Meet the breakfast community of 'Decaf Boys' at the Neighborhood Café in Lee's Summit

A waitress pours a cup of coffee for one of several men sitting around two tables pushed together inside a restaurant.
Carlos Moreno
KCUR 89.3
Abigail Salanski serves up another cup of coffee for Forrest Malone and other members of this regular breakfast group at Neighborhood Café in Lee's Summit.

A gaggle of retirees, military vets, and ex-bikers gather at the Lee's Summit restaurant every morning. The men often skip the cinnamon rolls and say they mostly come for the camaraderie — plus the never-ending supply of decaffeinated coffee.

This story is part of an occasional KCUR series called The Regulars, about Kansas City’s neighborhood hangouts and the customers who bring them to life.
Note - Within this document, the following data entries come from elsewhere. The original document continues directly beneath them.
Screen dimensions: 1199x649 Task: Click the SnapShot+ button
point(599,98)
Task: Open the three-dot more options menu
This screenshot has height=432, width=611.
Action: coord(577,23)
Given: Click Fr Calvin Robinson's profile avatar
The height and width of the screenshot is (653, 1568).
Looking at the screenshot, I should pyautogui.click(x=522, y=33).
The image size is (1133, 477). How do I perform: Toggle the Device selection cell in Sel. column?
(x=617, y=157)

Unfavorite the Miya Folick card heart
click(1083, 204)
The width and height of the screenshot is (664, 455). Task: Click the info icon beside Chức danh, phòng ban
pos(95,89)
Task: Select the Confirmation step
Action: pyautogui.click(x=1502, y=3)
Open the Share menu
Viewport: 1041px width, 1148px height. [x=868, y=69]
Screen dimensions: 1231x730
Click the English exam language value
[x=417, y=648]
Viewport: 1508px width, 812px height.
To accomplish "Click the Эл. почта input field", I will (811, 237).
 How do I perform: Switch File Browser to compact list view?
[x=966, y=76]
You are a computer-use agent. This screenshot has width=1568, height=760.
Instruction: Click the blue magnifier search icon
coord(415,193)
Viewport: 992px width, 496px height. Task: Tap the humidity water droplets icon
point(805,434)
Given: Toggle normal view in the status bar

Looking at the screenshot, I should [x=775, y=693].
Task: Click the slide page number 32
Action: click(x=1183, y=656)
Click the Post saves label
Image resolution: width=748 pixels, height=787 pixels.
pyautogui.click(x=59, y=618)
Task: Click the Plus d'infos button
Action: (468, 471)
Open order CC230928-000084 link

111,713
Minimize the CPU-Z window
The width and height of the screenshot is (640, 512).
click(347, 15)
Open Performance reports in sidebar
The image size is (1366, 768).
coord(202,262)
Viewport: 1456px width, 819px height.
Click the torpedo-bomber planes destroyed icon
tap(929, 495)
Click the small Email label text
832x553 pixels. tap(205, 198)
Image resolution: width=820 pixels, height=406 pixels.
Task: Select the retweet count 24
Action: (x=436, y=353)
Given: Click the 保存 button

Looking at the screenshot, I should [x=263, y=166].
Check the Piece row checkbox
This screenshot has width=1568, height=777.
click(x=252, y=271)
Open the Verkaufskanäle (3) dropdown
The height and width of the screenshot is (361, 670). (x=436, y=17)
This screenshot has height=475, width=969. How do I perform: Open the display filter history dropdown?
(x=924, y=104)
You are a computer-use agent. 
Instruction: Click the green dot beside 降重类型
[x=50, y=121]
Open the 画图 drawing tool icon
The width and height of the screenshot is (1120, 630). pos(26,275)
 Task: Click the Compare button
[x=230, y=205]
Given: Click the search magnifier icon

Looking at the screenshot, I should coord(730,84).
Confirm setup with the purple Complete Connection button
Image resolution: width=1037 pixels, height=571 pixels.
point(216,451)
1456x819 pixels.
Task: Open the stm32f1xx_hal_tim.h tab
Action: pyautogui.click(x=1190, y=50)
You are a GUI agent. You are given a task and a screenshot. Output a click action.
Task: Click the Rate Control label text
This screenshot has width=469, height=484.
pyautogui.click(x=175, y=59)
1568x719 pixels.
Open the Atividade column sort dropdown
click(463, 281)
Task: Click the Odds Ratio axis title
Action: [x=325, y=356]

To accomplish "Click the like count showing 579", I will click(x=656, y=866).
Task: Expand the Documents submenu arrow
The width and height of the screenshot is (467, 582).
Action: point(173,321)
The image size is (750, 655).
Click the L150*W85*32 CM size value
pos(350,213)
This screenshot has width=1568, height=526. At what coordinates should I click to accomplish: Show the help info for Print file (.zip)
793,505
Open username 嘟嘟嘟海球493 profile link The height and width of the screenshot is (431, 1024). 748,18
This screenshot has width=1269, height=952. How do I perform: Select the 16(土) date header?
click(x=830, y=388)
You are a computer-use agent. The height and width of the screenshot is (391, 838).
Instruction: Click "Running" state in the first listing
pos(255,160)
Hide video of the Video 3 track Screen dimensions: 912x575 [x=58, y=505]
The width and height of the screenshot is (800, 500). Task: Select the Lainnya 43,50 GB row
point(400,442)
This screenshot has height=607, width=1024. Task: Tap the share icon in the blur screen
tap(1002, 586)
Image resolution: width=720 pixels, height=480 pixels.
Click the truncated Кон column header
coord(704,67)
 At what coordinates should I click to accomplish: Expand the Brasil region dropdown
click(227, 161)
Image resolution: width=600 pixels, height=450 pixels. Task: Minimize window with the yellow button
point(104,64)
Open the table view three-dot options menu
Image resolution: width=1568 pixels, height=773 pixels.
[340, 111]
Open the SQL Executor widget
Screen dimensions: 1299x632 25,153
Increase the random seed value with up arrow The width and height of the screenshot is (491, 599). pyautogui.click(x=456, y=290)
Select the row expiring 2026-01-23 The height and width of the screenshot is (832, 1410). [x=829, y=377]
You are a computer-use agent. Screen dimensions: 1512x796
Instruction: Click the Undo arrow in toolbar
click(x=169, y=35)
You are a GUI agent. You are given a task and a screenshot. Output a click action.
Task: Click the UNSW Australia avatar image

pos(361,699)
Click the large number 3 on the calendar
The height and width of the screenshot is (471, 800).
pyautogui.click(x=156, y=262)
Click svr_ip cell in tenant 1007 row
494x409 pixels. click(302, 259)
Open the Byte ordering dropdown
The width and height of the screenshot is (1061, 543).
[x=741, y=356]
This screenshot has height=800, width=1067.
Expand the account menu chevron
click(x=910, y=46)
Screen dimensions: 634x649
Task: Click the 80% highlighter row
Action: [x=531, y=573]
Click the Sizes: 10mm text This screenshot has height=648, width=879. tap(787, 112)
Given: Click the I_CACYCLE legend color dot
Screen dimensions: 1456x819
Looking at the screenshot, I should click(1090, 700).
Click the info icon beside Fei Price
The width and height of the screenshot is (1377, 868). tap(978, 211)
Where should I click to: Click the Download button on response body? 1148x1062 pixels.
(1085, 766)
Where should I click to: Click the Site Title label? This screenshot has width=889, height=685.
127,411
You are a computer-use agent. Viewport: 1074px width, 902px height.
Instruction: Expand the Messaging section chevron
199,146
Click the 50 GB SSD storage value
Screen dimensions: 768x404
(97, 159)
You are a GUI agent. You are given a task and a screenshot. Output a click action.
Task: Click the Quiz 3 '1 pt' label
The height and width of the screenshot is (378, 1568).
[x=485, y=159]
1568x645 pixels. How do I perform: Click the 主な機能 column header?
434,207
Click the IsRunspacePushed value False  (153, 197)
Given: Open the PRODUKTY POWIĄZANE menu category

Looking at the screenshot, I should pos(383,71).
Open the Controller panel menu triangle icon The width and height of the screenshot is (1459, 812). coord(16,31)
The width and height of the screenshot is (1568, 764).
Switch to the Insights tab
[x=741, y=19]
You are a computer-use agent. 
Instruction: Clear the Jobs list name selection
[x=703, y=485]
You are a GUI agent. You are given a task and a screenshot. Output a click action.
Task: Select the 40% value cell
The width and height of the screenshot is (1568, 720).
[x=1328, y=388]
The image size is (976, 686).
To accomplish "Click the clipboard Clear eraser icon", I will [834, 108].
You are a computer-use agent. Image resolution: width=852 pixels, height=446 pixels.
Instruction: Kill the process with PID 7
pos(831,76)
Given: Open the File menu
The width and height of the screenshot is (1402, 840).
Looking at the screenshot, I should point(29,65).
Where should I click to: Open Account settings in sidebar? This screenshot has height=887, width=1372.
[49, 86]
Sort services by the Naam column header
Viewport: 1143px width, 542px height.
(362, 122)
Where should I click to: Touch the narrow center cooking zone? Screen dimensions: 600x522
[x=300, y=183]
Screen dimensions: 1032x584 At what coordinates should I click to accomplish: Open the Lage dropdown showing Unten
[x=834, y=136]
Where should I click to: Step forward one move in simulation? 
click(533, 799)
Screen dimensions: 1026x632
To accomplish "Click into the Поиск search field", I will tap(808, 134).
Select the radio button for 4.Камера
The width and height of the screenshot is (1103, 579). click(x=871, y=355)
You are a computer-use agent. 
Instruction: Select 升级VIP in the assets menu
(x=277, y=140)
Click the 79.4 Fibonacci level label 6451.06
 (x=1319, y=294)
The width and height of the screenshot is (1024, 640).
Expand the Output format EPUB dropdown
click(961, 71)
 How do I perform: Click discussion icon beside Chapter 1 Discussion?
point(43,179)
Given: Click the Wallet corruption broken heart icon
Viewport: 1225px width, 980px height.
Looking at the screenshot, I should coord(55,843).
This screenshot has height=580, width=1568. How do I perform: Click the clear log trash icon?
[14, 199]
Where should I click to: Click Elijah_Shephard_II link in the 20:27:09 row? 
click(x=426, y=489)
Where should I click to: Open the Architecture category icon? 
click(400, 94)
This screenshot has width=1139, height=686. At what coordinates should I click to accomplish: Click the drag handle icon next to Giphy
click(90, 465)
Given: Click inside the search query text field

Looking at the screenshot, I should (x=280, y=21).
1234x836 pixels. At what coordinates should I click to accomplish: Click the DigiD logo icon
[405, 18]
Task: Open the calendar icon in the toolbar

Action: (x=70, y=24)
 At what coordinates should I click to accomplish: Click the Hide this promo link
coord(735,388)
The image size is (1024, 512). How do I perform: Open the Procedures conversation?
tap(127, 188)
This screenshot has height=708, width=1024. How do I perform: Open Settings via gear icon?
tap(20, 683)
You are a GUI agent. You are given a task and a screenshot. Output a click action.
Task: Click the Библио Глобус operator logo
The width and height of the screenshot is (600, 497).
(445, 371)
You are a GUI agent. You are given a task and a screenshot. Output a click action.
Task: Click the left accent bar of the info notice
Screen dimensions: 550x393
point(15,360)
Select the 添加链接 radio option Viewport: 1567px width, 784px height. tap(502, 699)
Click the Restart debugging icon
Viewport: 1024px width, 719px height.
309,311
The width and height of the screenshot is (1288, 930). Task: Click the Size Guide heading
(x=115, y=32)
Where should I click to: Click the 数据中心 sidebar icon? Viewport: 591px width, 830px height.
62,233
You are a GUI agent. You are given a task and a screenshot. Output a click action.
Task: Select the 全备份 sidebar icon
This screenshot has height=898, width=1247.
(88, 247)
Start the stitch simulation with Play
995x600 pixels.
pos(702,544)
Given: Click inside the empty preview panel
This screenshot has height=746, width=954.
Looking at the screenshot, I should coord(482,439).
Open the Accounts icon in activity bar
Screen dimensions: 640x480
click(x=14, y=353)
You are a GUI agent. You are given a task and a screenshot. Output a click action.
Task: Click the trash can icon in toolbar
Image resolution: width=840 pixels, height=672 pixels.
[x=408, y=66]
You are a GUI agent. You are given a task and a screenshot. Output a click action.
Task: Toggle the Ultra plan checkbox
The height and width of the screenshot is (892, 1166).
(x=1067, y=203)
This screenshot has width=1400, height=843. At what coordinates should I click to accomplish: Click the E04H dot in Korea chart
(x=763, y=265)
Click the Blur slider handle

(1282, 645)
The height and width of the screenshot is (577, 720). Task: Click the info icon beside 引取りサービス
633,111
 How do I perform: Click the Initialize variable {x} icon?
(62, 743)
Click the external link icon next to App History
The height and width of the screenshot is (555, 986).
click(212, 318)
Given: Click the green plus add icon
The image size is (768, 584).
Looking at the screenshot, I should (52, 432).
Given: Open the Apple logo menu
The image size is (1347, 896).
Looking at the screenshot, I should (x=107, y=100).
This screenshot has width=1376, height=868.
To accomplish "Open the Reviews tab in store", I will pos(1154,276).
Forrest Malone, Dave Behnke and Joe Feira have pushed two tables together at Neighborhood Café, where they chuckle between sips of decaffeinated coffee. Their spot is next to the windows, peering out onto downtown Lee's Summit, Missouri.

“We come here every day,” Malone says. “Dave and I come seven days a week and sit here and drink coffee. Same table, same people. We've seen a lot of waitresses come and go.”

Malone explains that about 14 years ago, when he first started coming to this restaurant, there was a group of men already sitting at the tables they now occupy.

“Pretty soon they started dwindling apart,” Malone says. ”They invited us to sit back here and then pretty soon, next thing you know, we're the next ones in line.”

Behnke, meanwhile, has been coming to the Neighborhood Café since 2002.

"We settle the world's problems up here, then we leave about 9 o'clock, and everything goes back the way it was," Behnke jokes.

The three are a part of a larger cadre of retirees who regularly drain the café’s coffee pots, eat a light breakfast, tease the waitresses and then go about their day.

The guys mostly know each other either through the American Legion, working together for Southwestern Bell or riding in a motorcycle club.

“Before we go on these motorcycle trips, we usually come up here and eat breakfast,” Malone says.

Exterior photo of a brick building with a neon sign on top that reads "Cafe." It's early morning and there are trees nearby illuminated with white holiday lights.
Carlos Moreno
KCUR 89.3
Neighborhood Cafe in Lee's Summit is the early morning gathering place for a group that waitresses call the "Decaf Boys."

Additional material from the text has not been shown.